Quando l’infanzia finisce, qualcosa dentro di noi si spezza irrimediabilmente ed è impossibile ricostruirlo; ormai è perduto per sempre. Quindi ci si deve mettere di santa pazienza, senza alcuna fretta, e guardarsi dentro. Guardarsi dentro per capire, cercare di comprendersi e comprendere il mondo che ci circonda e che cambia anche lui, con noi.
L’infanzia di Fabrizia giunge al termine alla fine della prima parte, quando è costretta a lasciare la vecchia vita per rifugiarsi all’interno di una nuova. Quella nuova casa che la attende non ha a che vedere solamente con la classica costruzione di cemento, ma anche con il nuovo corpo che cambia man mano che lei cresce:
“A volte mi osservavo la schiena nel tentativo vano di sorprendermi com’ero veramente e di carpire, da dietro, l’indecifrabile enigma che mi stava davanti sotto le sembianze del mio volto. Allo stesso modo della partoriente che subito chiede «Com’è il bambino?» e alla quale il medico o l’infermiera scioccamente rispondono «È un maschio» oppure «È una bella femminuccia», mentre la donna solo vuol sapere in quell’attimo se è proprio un bambino, se è sano, così, quando mi specchiavo, la forza delle convenzioni mi spingeva a chiedermi se ero bella, mentre la vera non formulata domanda era «Chi, che cosa sono?» È vano rivolgere queste domande agli specchi, ma a questa domanda a volte parevano rispondere gli specchi della zia, quando involontariamente mi ci sorprendevo riflessa di spalle, perché allora non ero un’immota immagine leziosa e scimmiesca, ma un gesto, un fare qualcosa: portare la tazzina, cercare un sandalo sfuggito e rinfilarlo con un sapiente gesto del piede, chinarmi a raccogliere un fazzoletto, sicché potevo dirmi sorpresa: «Quel muoversi nel mondo sono io».”
Dall’osservare la gente del suo paese, Fabrizia diventa osservatrice di se stessa e del proprio corpo. Guardandosi scopre di essere non un’immagine ferma, ma un movimento continuo che le permette di esistere.

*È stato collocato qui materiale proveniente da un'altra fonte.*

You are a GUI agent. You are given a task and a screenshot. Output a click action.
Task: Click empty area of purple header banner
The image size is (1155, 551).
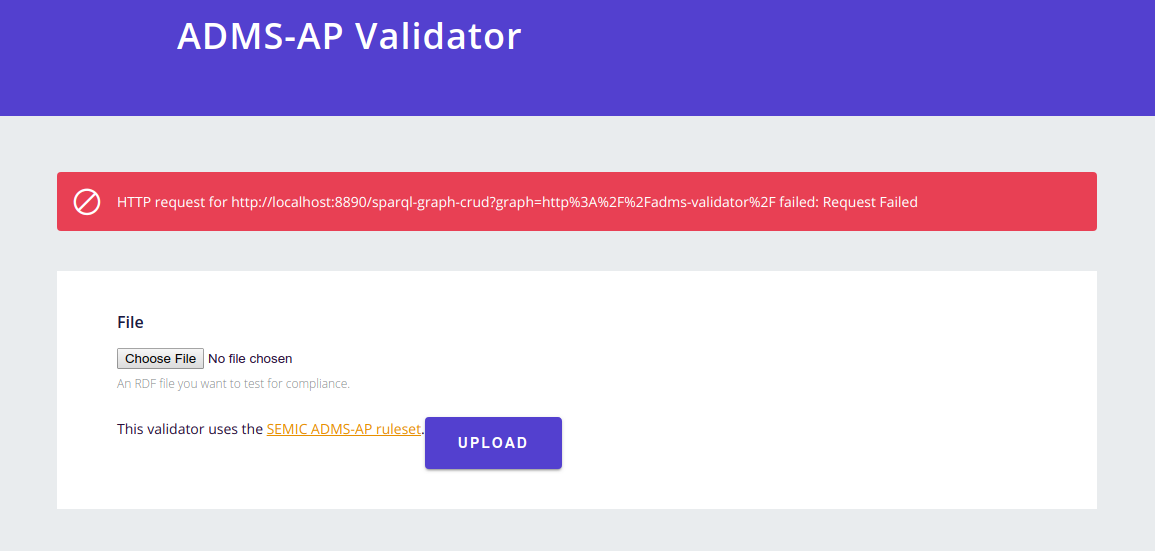[810, 59]
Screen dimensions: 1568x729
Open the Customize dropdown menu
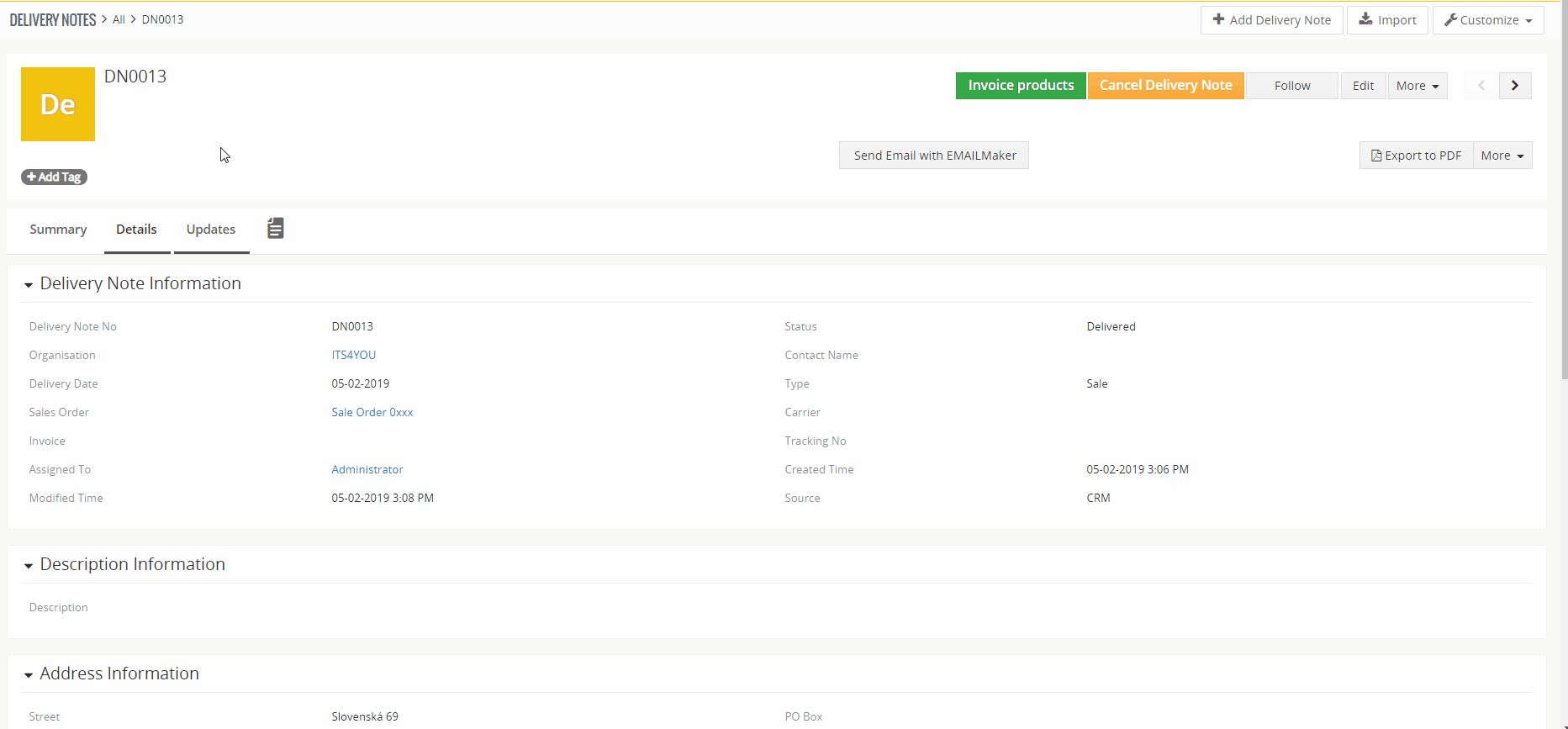1488,20
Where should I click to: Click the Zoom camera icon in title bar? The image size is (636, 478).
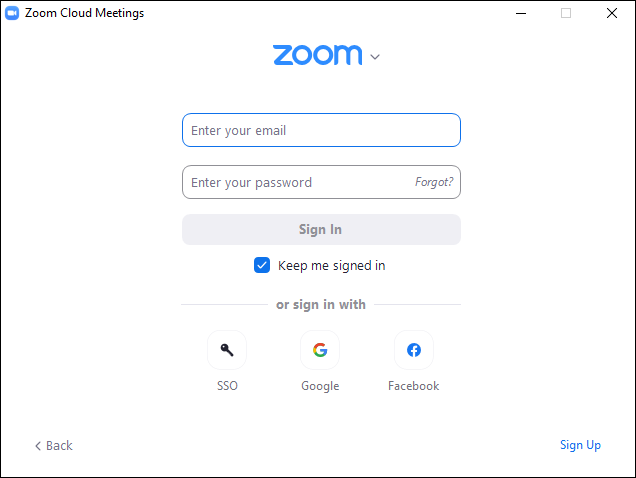[12, 13]
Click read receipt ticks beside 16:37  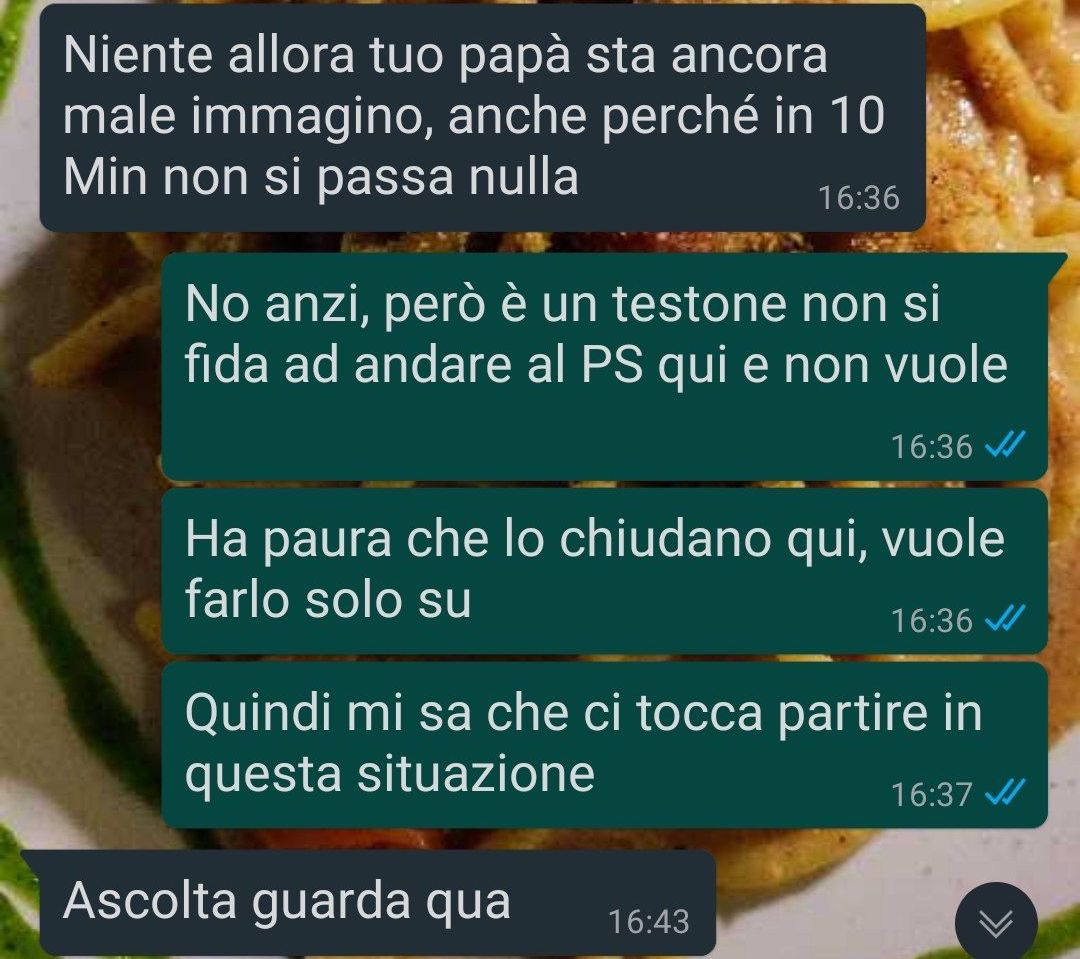(1006, 792)
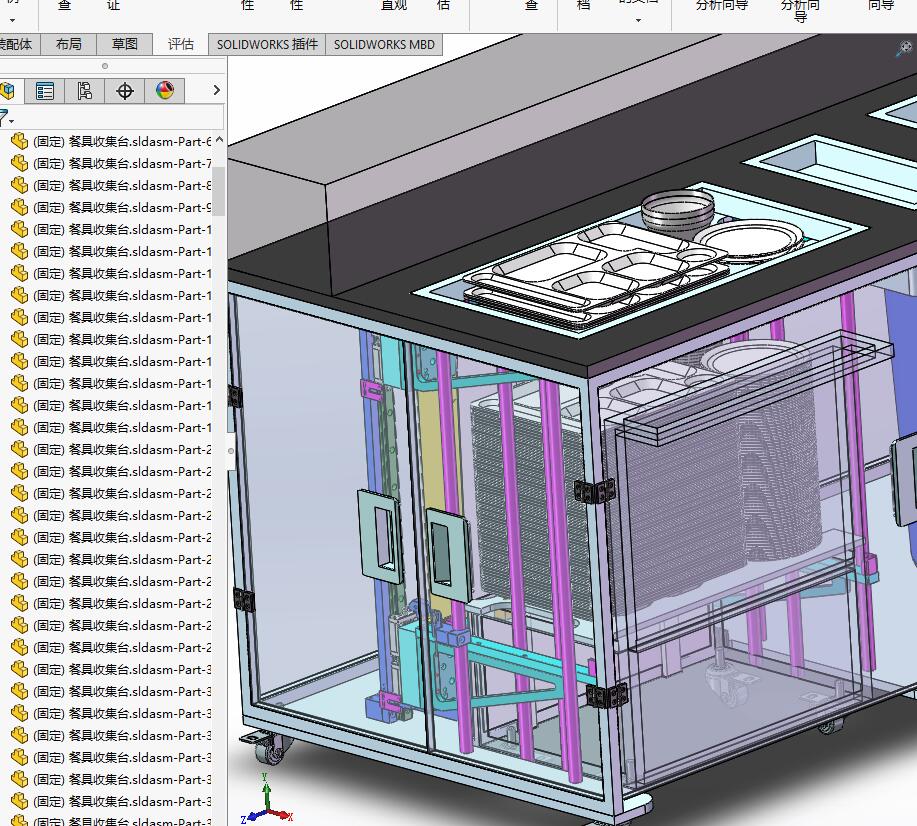
Task: Switch to the 布局 tab
Action: point(69,44)
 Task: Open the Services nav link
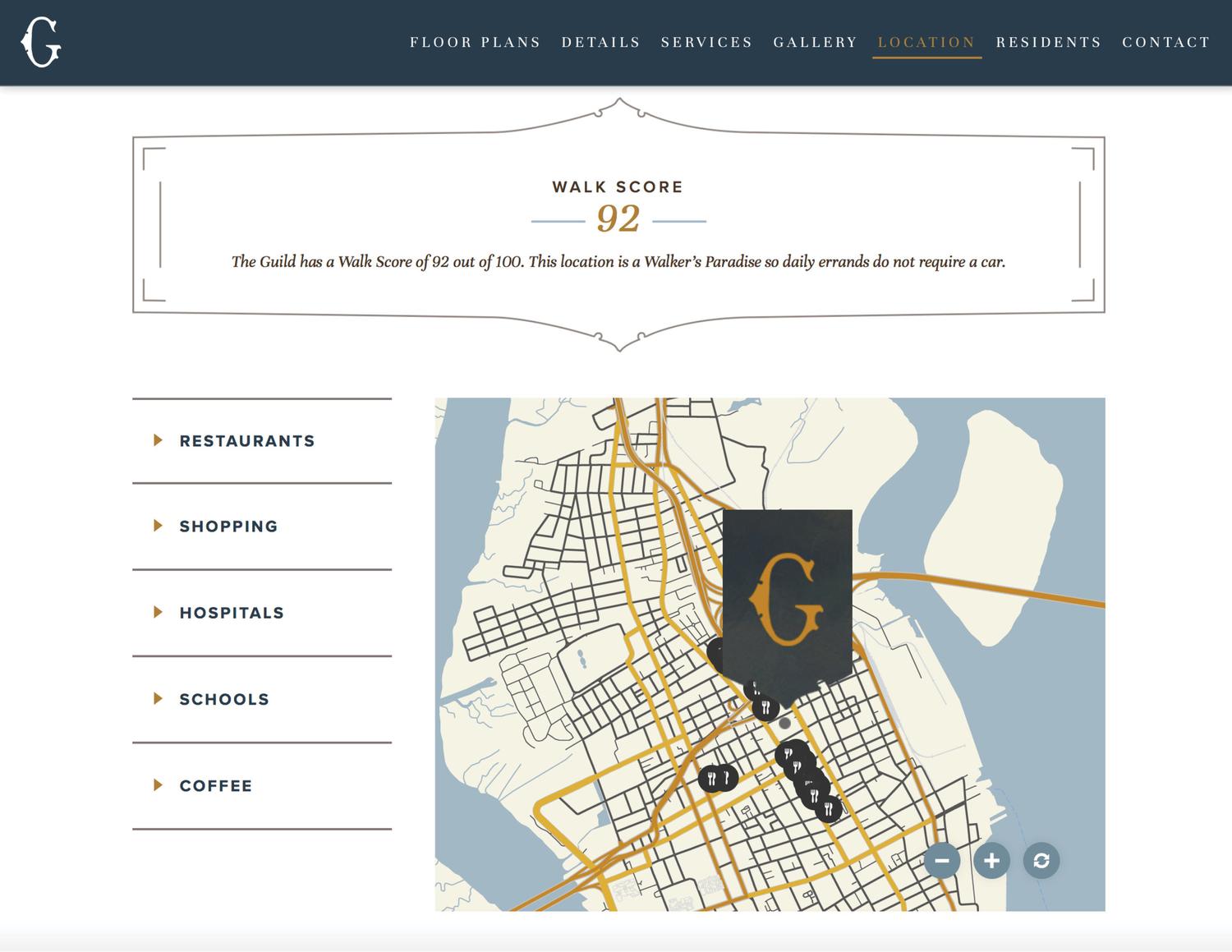tap(706, 43)
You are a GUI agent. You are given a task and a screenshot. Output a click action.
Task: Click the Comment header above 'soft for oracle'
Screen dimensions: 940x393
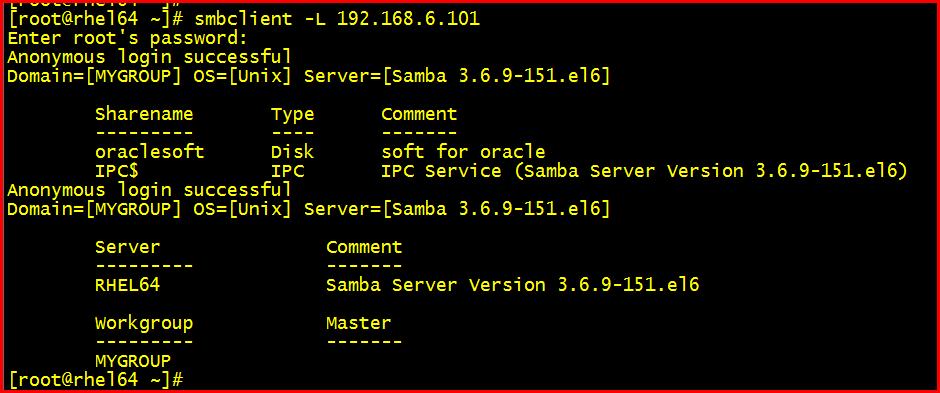[419, 114]
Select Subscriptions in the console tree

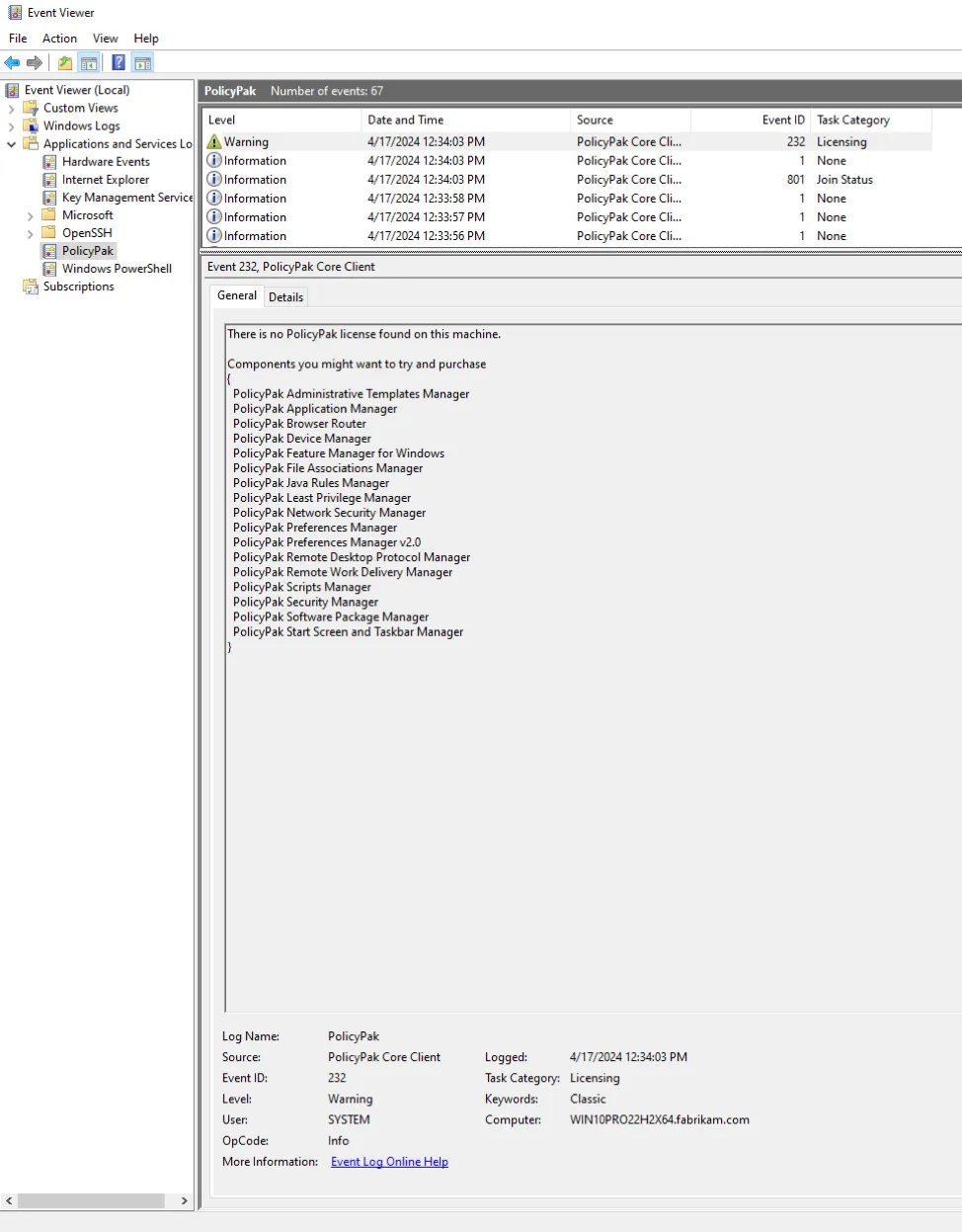tap(78, 287)
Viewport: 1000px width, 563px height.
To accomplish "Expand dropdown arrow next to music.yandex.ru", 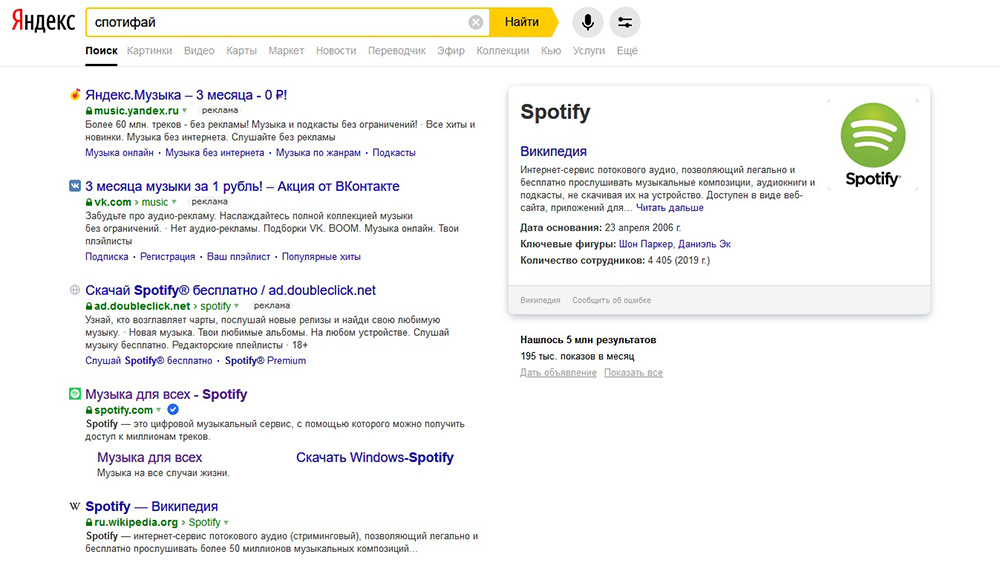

E quel movimento, nel suo caso, è una penna che si muove su un foglio, mossa dalla mano di una scrittrice “marina” che ha scritto un romanzo meraviglioso.
La scrittrice sarà costretta a un nomadismo continuo, dovuto alla guerra, ai terremoti, al carattere e forse anche a un destino stilistico che la farà stare sempre nello spazio sintattico del «tra»: tra le lingue, tra le città, tra le scritture, tra le persone, tra le tensioni politiche e sociali, tra le generazioni, tra le classi sociali; sempre alla ricerca di un sentiero chiaro da percorrere; sempre pronta a scorticarsi la pelle di dosso, e allo stesso tempo senza mai negarsi, anche nei momenti peggiori, a una relazione con il mondo e con gli altri e soprattutto con il mare.
(Silvio Perrella, prefazione Althénopis)
“Quelle lunghe stagioni infantili, che parevano eterne ma sospese nella perenne attesa d’uno scompiglio, d’uno sgombero, d’una partenza, d’un prossimo esilio.” Natalia Ginzburg, dalla quarta di copertina di Althénopis.
Fabrizia Ramondino nasce a Napoli, ma vive la prima infanzia a Maiorca, dove il padre è console; nel 1954 compie il suo primo viaggio in Germania, dove poi ritornerà in diverse epoche della sua vita (Biografia, terza di copertina Althénopis).